What you should do
Reproduce the items below, swapping "Screen dimensions" for "Display size" at every occurrence and leaving everything else unchanged.

Records of locating words and elements

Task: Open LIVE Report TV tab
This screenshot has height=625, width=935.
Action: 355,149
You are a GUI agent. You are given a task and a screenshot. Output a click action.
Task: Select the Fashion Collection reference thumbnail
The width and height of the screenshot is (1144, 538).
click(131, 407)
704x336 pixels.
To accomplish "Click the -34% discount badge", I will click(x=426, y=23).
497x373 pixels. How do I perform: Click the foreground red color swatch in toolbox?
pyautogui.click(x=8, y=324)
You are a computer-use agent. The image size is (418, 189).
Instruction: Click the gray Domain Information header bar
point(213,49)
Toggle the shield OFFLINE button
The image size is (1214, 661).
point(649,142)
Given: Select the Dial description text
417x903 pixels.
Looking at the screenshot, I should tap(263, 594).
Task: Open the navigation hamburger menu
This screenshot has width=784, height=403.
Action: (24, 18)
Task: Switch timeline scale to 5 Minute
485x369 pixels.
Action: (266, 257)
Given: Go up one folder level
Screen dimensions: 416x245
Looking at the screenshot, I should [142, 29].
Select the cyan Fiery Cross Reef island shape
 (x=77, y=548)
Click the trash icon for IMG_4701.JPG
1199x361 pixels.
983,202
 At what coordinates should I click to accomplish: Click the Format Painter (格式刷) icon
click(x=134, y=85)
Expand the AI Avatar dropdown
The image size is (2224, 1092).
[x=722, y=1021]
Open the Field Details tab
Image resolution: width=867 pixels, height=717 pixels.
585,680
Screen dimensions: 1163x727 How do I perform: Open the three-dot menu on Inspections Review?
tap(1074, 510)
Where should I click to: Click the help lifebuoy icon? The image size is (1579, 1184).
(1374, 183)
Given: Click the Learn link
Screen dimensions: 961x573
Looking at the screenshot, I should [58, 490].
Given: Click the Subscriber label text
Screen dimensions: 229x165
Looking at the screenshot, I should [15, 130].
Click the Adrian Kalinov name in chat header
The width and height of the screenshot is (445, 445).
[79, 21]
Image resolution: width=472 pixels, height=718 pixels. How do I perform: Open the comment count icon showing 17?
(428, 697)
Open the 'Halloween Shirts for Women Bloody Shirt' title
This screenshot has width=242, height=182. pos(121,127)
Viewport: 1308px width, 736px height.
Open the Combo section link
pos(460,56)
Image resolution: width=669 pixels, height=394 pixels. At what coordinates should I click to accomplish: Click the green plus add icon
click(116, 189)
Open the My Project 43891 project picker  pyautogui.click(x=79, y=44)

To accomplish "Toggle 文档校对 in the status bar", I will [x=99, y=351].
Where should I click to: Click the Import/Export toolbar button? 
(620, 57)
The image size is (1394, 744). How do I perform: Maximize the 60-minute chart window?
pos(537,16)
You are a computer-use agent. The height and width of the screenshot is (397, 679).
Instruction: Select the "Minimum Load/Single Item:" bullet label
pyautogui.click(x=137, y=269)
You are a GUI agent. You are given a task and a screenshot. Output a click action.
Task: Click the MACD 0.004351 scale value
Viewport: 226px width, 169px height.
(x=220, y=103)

Finished answer
Task: Open LIVE Report TV tab
This screenshot has height=625, width=935.
Action: 355,149
You are a GUI agent. You are given a task and a screenshot. Output a click action.
Task: Select the Fashion Collection reference thumbnail
The width and height of the screenshot is (1144, 538).
click(131, 407)
704x336 pixels.
To accomplish "Click the -34% discount badge", I will click(x=426, y=23).
497x373 pixels. How do I perform: Click the foreground red color swatch in toolbox?
pyautogui.click(x=8, y=324)
You are a computer-use agent. The image size is (418, 189).
Instruction: Click the gray Domain Information header bar
point(213,49)
Toggle the shield OFFLINE button
The image size is (1214, 661).
point(649,142)
Given: Select the Dial description text
417x903 pixels.
Looking at the screenshot, I should tap(263, 594).
Task: Open the navigation hamburger menu
This screenshot has width=784, height=403.
Action: (24, 18)
Task: Switch timeline scale to 5 Minute
485x369 pixels.
Action: (266, 257)
Given: Go up one folder level
Display size: 416x245
Looking at the screenshot, I should [142, 29].
Select the cyan Fiery Cross Reef island shape
 (x=77, y=548)
Click the trash icon for IMG_4701.JPG
1199x361 pixels.
983,202
 At what coordinates should I click to accomplish: Click the Format Painter (格式刷) icon
click(x=134, y=85)
Expand the AI Avatar dropdown
The image size is (2224, 1092).
[x=722, y=1021]
Open the Field Details tab
Image resolution: width=867 pixels, height=717 pixels.
585,680
Display size: 1163x727 How do I perform: Open the three-dot menu on Inspections Review?
tap(1074, 510)
Where should I click to: Click the help lifebuoy icon? The image size is (1579, 1184).
(1374, 183)
Given: Click the Learn link
Display size: 961x573
Looking at the screenshot, I should [58, 490].
Given: Click the Subscriber label text
Display size: 229x165
Looking at the screenshot, I should [15, 130].
Click the Adrian Kalinov name in chat header
The width and height of the screenshot is (445, 445).
[79, 21]
Image resolution: width=472 pixels, height=718 pixels. How do I perform: Open the comment count icon showing 17?
(428, 697)
Open the 'Halloween Shirts for Women Bloody Shirt' title
This screenshot has width=242, height=182. pos(121,127)
Viewport: 1308px width, 736px height.
Open the Combo section link
pos(460,56)
Image resolution: width=669 pixels, height=394 pixels. At what coordinates should I click to accomplish: Click the green plus add icon
click(116, 189)
Open the My Project 43891 project picker  pyautogui.click(x=79, y=44)

To accomplish "Toggle 文档校对 in the status bar", I will [x=99, y=351].
Where should I click to: Click the Import/Export toolbar button? 
(620, 57)
The image size is (1394, 744). How do I perform: Maximize the 60-minute chart window?
pos(537,16)
You are a computer-use agent. The height and width of the screenshot is (397, 679).
Instruction: Select the "Minimum Load/Single Item:" bullet label
pyautogui.click(x=137, y=269)
You are a GUI agent. You are given a task and a screenshot. Output a click action.
Task: Click the MACD 0.004351 scale value
Viewport: 226px width, 169px height.
(x=220, y=103)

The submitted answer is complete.